O cheiro doce e terroso dos frutos de dendém impregnava o ar enquanto os dois homens ajustavam a prensa manual, um equipamento simples, mas essencial para transformar o vermelho brilhante dos frutos em ouro líquido. "Zeca, hoje precisamos fazer render o trabalho. A feira na cidade está próxima, e dona Esperança quer mais óleo do que de costume", disse Pedro, com um tom de determinação.

Zeca sorriu e balançou a cabeça. “Não te preocupes, irmão. Hoje o dendém vai nos abençoar.”


Enquanto Pedro segurava firmemente uma extremidade da longa haste de madeira, Zeca empurrava a outra com força, seus movimentos sincronizados como uma dança aprendida ao longo dos anos. A fibra esmagada escorria para o chão, enquanto o óleo dourado gotejava na grande panela de alumínio posicionada cuidadosamente abaixo do funil. Os dois trabalhavam em silêncio, apenas interrompido pelo barulho da prensa e pelo canto distante de uma mulher na lavra, que entoava uma melodia ancestral sobre trabalho e fartura.


Ao fundo, as crianças da sanzala corriam, descalças e cheias de vida, imitando os movimentos dos adultos com gravetos nas mãos. De vez em quando, uma risada escapava, ecoando pelo ar fresco da manhã. Já as mulheres, algumas com lenços coloridos amarrados na cabeça, preparavam o almoço ou cuidavam dos pequenos.

Pedro fez uma pausa para enxugar o suor da testa.

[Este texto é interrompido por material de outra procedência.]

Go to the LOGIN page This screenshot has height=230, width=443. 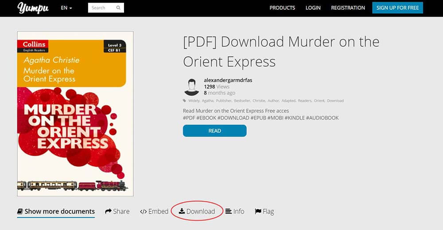(313, 8)
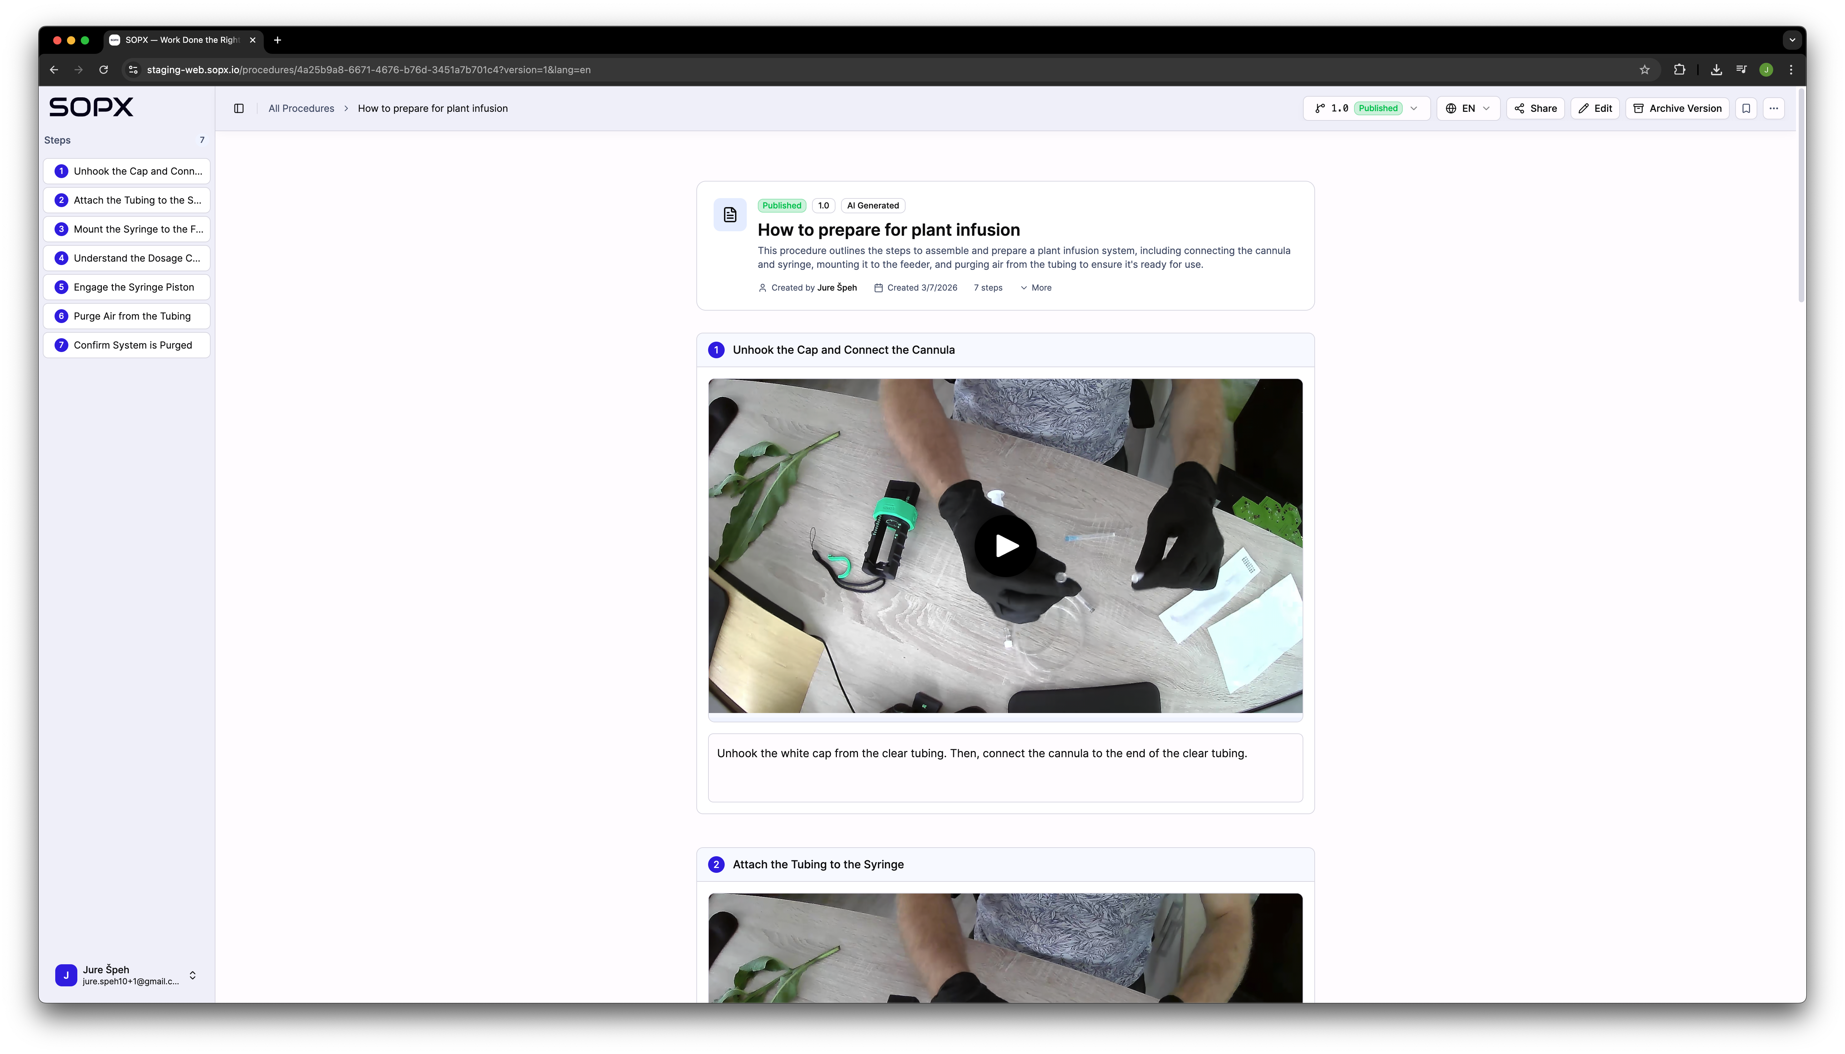Click the Edit pencil button
The width and height of the screenshot is (1845, 1054).
[x=1594, y=109]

Olhou para Zeca e disse: “Lembras-te de quando éramos miúdos e víamos nossos pais aqui, no mesmo lugar, fazendo o mesmo trabalho? Sempre achei que era fácil, mas agora vejo o quanto eles eram fortes.”

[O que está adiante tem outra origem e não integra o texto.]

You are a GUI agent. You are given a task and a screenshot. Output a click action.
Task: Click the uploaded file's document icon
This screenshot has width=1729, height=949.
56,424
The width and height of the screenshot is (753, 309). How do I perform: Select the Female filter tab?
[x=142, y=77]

Zeca assentiu, com um brilho de orgulho nos olhos. “É mais do que trabalho, Pedro. É o que nos conecta. Este óleo não é só para vender. Ele tempera nossas comidas, é luz para nossas lamparinas e, acima de tudo, é uma herança.”

Com o sol já alto, os dois terminaram o último lote de frutos. A panela estava quase cheia de óleo, refletindo os raios de luz como um espelho dourado. Satisfeitos, sentaram-se sob a sombra de uma das palmeiras, partilharam um pouco de fuba e peixe seco, e contemplaram o trabalho do dia.


Naquele instante, cercados pela simplicidade e pelo esforço coletivo da sanzala, Pedro e Zeca sentiram o peso e a beleza da continuidade. Eles não eram apenas extratores de óleo; eram guardiões de uma tradição, cultivadores de um sustento que não era apenas físico, mas também espiritual.


O dia ainda não havia terminado, mas naquela manhã, entre risos de crianças e o canto das mulheres, a sanzala de Mucula havia mais uma vez cumprido o ciclo da vida. Sob a sombra do dendém, a força do passado encontrava o presente, garantindo que o futuro também tivesse suas raízes.